Figure 5. ER membrane topology of NNAT and its direct effect on SPC processing.

(A) Representative Western blotting analysis of in vitro–translated preproinsulin converted to proinsulin in the presence (+) of pancreatic microsomes with and without coexpression of NNAT, expressed as percentage processing of preproinsulin. Coexpression of GFP was used as a control (n = 5 reactions per group, *P < 0.05, Mann-Whitney U test). (B) INS1E cells with Nnat siRNA knockdown versus scramble siRNA control were permeabilized with digitonin or Triton X-100, immunostained using an antibody that detects all insulin species (Insulins, green) and also NNAT (red), and visualized by confocal microscopy. The luminal ER protein PDI (green) was used to assess membrane permeabilization, and nuclei were visualized with DAPI. Scale bar: 10 μm. Fields of view were quantified for total fluorescence using ImageJ (NIH) from insulin-stained cells permeabilized with digitonin and normalized to cell number (Student’s t test, ***P < 0.001). (C) Representative Western blotting analysis of C-terminal c-Myc–tagged SPCS3 and SEC11A, and FLAG-tagged NNAT translated in vitro in the presence (+) or absence (–) of pancreatic microsomes and treated with proteinase K (Prot.

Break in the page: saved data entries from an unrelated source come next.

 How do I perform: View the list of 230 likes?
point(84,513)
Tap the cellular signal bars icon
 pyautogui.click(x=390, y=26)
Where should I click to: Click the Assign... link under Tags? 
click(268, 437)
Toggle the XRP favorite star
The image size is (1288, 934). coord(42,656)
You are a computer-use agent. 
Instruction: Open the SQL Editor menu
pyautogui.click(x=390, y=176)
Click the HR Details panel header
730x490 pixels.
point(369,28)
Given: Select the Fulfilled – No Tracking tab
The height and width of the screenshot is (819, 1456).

K) (n = 3 reactions per group, mean vs. absence of microsomes, **P < 0.01, Student’s t test vs. presence of microsomes). (D) Immunofluorescent staining of INS1E cells permeabilized with digitonin or Triton X-100 with use of antibodies against NNAT (red) and PDI (green) visualized by confocal microscopy. PDI was used to assess membrane permeabilization, and nuclei were visualized with DAPI. Scale bar: 10 μm. (E) Topology of NNAT (green) and subunits of the SPC (black) on the ER membrane. The catalytic site for signal peptidase cleavage in SEC11A/C is shown in blue (N and C, amino- and carboxy terminal, respectively).